Ein globales Problem

In Deutschland sind Wurminfektionen selten, global gesehen sind sie jedoch ein gravierendes Gesundheitsproblem. Etwa 1,5 Milliarden Menschen weltweit sind von Würmern befallen, die sich über Fäkalien und damit verunreinigte Böden verbreiten, berichtet die Weltgesundheitsorganisation WHO. Dazu kommen noch weitere Wurmkrankheiten, deren Erreger andere Verbreitungswege haben, wie etwa die Bilharziose.

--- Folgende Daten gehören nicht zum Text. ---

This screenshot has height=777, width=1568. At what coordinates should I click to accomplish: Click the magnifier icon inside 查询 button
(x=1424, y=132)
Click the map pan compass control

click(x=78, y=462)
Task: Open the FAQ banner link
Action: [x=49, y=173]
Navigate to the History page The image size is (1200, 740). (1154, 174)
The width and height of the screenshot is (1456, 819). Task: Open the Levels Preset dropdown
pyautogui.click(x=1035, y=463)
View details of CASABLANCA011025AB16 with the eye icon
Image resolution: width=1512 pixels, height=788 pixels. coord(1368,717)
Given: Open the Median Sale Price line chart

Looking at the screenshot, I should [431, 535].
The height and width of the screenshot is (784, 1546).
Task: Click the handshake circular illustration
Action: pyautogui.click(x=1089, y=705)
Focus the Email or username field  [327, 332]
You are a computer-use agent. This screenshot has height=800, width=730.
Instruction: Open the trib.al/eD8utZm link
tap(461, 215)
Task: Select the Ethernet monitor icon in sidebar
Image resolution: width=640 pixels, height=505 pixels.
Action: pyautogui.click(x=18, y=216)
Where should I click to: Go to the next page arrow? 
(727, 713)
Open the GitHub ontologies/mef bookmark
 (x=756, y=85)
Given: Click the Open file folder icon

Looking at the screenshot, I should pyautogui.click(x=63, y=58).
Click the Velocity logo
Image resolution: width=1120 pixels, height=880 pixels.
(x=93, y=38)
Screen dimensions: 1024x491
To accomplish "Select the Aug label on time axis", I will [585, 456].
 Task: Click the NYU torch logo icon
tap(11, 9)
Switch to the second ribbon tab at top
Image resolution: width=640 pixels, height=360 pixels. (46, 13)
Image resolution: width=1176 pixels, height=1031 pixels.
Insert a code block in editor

Die meisten Infektionen mit Würmern, die sich über Böden verbreiten, gibt es laut WHO  in afrikanischen Staaten südlich der Sahara, auf dem amerikanischen Kontinent, in China und Ostasien. Mehr als 880 Millionen Kinder bräuchten demnach jährlich oder halbjährlich eine Wurmkur, weil sie in Gegenden mit sehr hohem Befall leben.

Wie stark eine Wurminfektion die Betroffenen beeinträchtigt, hängt von der Anzahl der Parasiten ab, ein leichter Befall kann auch ohne Beschwerden verlaufen. Eine größere Anzahl Würmer kann dagegen zu einer Mangelernährung führen, weil die Parasiten auch wichtige Nährstoffe wie Vitamine aufnehmen oder Durchfall auslösen. Darüber hinaus können sie im Magen-Darm-Trakt Blutungen oder andere Schäden verursachen, die zum Teil Operationen notwendig machen. Betroffene sind müde und fühlen sich schwach, bei Kindern wird das Wachstum gehemmt.

Vom Darm in die Lunge und zurück in den Darm

Bei dem Wurm, der im Darm des nordkoreanischen Flüchtlings auf 27 Zentimeter Länge anwuchs, handelt es sich laut einem Medienbericht  um einen Spulwurm (Ascaris lumbricoides). Dessen Eier können lange im Boden überleben. Werden sie verzehrt, schlüpfen die Larven im Darm und wandern über die Blutbahn in die Lunge. Dort entwickeln sie sich weiter und lösen Hustenanfälle aus, so dass sie hochgehustet und dann zum Teil wieder verschluckt werden.

Gelangen sie durch Verschlucken erneut in den Darm, siedeln sie sich dort an. Die Weibchen können mehr als 30 Zentimeter lang werden.

Die WHO schätzt, dass jedes Jahr etwa 60.000 Menschen - vor allem Kinder - an den Folgen eines Spulwurm-Befalls sterben.